• **DOCUMENT SEGMENT**
Not everything on the waters went well. In October 1876 the Daniel Ball caught fire while on the way down river and was run ashore. The passengers escaped unhurt but the aging craft burned to the water’s edge and sank, a total lost. Undaunted, Root and Midler commissioned a new steamer from a regional shipyard. Launched in 1877, the ship was christened the Wellington R. Burt, named for a wealthy local lumberman. A side-wheeler weighing in a 252 tons, the Burt, shown here, was licensed to carry 500 people. A popular stop was Lookout Point Harbor near Bay City, below.
Although the Wellington R. Burt was said to be “a well patronized and popular boat” on the Saginaw River, it was the occasion of Root & Midler Co. being sued in 1885. Apparently the custom of passengers was to jump on the boat as it approached the dock. When a 48-year old Ms. Clinton made her jump to the gangway, she fell, broke her leg and sued the steamboat owners for negligence, asking damages. After a lower court dismissed the suit, she appealed to the Michigan Supreme Court. That body ruled in her favor, indicating that officers had not taken reasonable precautions against “an obvious frequent danger.”
Meanwhile Midler had died, leaving Root to carry on the business, subsequently purchasing his partner’s share from the estate. He moved the liquor house from the river bank to Genesee Avenue, the main commercial street of Saginaw, purchasing a building in the Everett Block, above, so called because it included the Everett House hotel.
Under Root’s proprietorship the liquor business continued to prosper. In 1880 one journal opined: “In the house of Root & Midler we find the ‘spirit’ of enterprise still competing for a foremost position among our liquor houses. We highly commend this house and and feel confident that their business operations will be fully as successful in the future as they have been in the past.” Said another observer about 1885: “The business of the firm considerably exceeded $100,000, having an extent covering the entire north portion of the State.”

• **TASK SET**
1) Condense the paragraph of the Root & Midler history that begins "Although the Wellington R. Burt" into a short bulleted list of its main facts.
2) Extend the Root & Midler history beyond its final paragraph.
None of the collected data is needed.

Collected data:
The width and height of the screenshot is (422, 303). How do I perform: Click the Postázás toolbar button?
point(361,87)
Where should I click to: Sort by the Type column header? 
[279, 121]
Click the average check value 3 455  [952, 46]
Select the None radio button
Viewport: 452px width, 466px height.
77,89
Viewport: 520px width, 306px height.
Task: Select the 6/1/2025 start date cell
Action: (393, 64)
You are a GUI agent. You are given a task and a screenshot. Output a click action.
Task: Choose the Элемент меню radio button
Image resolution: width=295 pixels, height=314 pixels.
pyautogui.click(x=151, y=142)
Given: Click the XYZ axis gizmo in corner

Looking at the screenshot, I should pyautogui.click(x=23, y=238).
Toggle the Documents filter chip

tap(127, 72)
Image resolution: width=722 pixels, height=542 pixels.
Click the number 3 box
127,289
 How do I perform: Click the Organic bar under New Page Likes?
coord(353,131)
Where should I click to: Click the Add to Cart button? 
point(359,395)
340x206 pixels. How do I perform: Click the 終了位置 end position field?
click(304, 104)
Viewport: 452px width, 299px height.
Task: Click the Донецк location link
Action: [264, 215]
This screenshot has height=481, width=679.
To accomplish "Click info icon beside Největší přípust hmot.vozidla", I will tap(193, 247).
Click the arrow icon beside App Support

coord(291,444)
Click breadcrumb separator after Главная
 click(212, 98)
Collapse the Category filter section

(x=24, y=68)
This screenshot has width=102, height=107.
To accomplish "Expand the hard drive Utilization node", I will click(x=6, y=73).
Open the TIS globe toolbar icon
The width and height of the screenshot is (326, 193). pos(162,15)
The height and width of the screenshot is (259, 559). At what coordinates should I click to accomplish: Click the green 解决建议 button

• **ANSWERS BY TASK**
1)
- The Wellington R. Burt was a popular boat on the Saginaw River, but in 1885 it led to a lawsuit against Root & Midler Co.
- Passengers customarily jumped aboard as the boat approached the dock.
- Ms. Clinton, 48, fell while jumping to the gangway, broke her leg, and sued the owners for negligence, asking damages.
- A lower court dismissed the suit, and she appealed to the Michigan Supreme Court.
- That court ruled in her favor, finding that the officers had not taken reasonable precautions against "an obvious frequent danger."

2)
A master Mason, Root also engaged in politics and was elected for one term as a representative of the Second Ward to the Saginaw Common Council, but declined to run a second time. Like Midler, Root died relatively young, passing in June 1886 at only 48 years old. The cause was given as “congestion of the lungs.” Of Root, his newspaper obituary said: “In the varied relations of life he was a useful and respected business man and citizen and his private life was as quiet and unostentatious as it was spotless. Few citizens in this city had so wide a circle of warm personal friends and his death was a source of profound regret.”
Root’s death appears to have spelled the end of both the liquor and steamship businesses. Saginaw itself was declining. Having peaked about 1870 in timber production, the region faced both diminishing supply and demand. Lumbering in the region virtually disappeared by 1900. The boom that brought Root and Midler to Saginaw was over. Nevertheless, the two whiskey men from Syracuse had played an important role in the city’s heyday and its history.